Pour Netflix, la boue peut devenir de l’or. La formule est juste un peu adaptée: avec du sordide, on fait de l’argent (convertir l’argent en or n’a rien d’ésotérique). Et comme la réalité n’en est pas avare (du sordide), on comprend le fabuleux enrichissement de cette reine pondeuse d’images. Plus la réalité est fragmentée, torturée et souffrante; plus il y a de quoi faire de bonnes séries pleines de santé et de sang. La morale n’est pas originale: le malheur n’en est pas un pour tous, si l’on sait travailler son regard en fonction du profit. “Vilains vampires!”. C’est trop dire, la réalité se débrouille elle-même pour se saigner et devenir exsangue.
À partir de quoi Netflix fait-il son beurre? Des tueurs, elle tire la série I’m a killer; du suicide, le déjà fameux Ten Reason Why; des divisions politiques, elle pond sans couver Deux Catalognes; des prisons, la bien nommée The World’s Toughest Prisons, du terrorisme le nouveau-né Unabomber. Tous peu ou prou traités avec cette même standardisation qui convient a priori à tous les sujets.
La formule magique est la même; elle a fait ses preuves, on n’en demande pas plus. Rien à voir donc avec les efforts de l’artiste, qui, confronté au mal, parvient à le transformer en art. Les productions de Netflix procèdent plus de la dyspepsie et de l’indigestion suscitées par sa vénalité, que d’un lent processus de rumination. Je vous laisse filer la métaphore pour savoir ce qu’elle fait sur la tête des spectateurs.
Sa tentative de plus en plus accrue de se sauver en produisant les films de certains “noms” du cinéma comme Bong Joon-Ho ou Martin Scorsese n’est qu’un stratagème qui permet de détourner l’attention et de s’acheter une réputation. Le “gros” de Netflix reste cette opération détritivore rationalisée que l’on nomme divertissement, cette forme de gavage imagé qui permet de passer agréablement le temps; mais qui est loin, très loin de ce que l’on nomme, avec nostalgie peut-être, l’art.
“Pour que l’homme se réveille à sa véritable nature, il faut recadrer la réalité, réagencer sa perception et le réorienter[1]“, n’est-ce pas la mission de l’art ? Si son principe n’est pas bénévole, s’il ne cherche pas autrui en tant que liberté, mais si, à l’inverse, il ne cherche que l’asservissement veule d’un maximum de spectateurs alors nous sommes en droit de condamner et de critiquer sévèrement ce mode de production et toute la mentalité qui la sous-tend.
[1] Pacôme Thiellement, postface à Tout s’allume de Gébé, éd. Wombat, 2012.
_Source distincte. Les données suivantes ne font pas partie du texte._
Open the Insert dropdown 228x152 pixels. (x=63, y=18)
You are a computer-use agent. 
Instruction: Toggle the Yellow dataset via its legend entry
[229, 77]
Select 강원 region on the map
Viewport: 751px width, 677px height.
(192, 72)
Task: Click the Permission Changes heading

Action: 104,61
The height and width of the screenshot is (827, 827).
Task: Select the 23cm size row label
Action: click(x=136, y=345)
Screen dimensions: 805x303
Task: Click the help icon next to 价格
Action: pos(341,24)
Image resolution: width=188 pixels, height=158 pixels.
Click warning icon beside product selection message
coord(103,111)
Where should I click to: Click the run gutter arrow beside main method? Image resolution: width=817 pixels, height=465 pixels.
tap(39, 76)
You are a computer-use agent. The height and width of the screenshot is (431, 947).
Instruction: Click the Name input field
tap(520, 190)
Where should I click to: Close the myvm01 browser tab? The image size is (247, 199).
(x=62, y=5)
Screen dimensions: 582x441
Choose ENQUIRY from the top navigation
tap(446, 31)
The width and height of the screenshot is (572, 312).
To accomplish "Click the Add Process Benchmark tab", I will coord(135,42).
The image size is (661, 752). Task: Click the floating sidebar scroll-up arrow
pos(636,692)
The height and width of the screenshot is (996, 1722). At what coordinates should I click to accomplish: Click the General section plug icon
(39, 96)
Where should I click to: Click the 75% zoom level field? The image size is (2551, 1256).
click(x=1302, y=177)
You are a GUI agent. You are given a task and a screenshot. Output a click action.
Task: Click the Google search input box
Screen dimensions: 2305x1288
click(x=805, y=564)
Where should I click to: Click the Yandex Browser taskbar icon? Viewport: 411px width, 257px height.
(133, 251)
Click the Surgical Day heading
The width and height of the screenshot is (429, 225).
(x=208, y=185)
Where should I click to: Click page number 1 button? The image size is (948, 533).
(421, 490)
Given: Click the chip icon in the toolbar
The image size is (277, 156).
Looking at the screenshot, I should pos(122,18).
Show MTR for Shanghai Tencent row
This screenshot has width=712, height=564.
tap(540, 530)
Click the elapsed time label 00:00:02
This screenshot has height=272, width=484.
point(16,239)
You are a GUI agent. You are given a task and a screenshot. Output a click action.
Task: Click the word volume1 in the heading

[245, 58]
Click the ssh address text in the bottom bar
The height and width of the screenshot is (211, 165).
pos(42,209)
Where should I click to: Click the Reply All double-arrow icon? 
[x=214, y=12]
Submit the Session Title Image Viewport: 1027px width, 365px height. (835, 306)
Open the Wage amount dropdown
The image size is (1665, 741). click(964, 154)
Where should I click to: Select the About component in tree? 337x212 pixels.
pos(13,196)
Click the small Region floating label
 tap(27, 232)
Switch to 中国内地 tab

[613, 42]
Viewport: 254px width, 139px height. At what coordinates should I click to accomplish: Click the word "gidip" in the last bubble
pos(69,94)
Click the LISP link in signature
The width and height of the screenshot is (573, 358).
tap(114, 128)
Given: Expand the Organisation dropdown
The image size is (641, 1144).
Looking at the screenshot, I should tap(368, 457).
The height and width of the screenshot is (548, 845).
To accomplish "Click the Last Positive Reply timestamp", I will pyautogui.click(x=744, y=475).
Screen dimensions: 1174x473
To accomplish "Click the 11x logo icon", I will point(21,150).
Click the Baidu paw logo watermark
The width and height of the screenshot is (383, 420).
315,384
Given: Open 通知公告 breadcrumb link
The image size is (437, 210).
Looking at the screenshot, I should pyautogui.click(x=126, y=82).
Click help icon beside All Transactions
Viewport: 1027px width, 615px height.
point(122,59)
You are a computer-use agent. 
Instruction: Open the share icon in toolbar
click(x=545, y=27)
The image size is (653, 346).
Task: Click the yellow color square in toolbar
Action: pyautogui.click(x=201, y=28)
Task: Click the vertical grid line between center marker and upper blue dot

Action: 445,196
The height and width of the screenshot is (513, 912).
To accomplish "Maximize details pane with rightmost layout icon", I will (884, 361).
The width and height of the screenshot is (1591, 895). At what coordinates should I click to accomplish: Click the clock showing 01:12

Fan absolu de Netflix dès la première heure et avec plus de 3000 épisodes visionnés ces dernières années sur la plateforme, votre résumé m’étonne un peu. Avec 8 milliards d’investissement dans la seule zone européenne pour la production de séries, je vous invite à regarder de près le catalogue et à suivre des productions maison comme Norsemen (série décalée avec un humour nordique très apprécié). Des nouvelles façon de consommer le cinéma avec le Black Mirror: Bandersnatch. Le très réussi Dogs of Berlin avec une série allemande vraiment très très bien constituée. Slick Note avec le retour de Don Jonhson à l’écran dans la première saison, et ce pour le seul dernier trimestre 2018. Vous parlez toujours de l’art, mais il est peut-être temps de penser à ce que désire réellement le consommateur. Pour ma part, je préfère depuis des années les séries que le cinéma, et je trouve toujours passionnant de vivre quelques années avec des personnages très attachant vivant leurs histoire dans mon salon.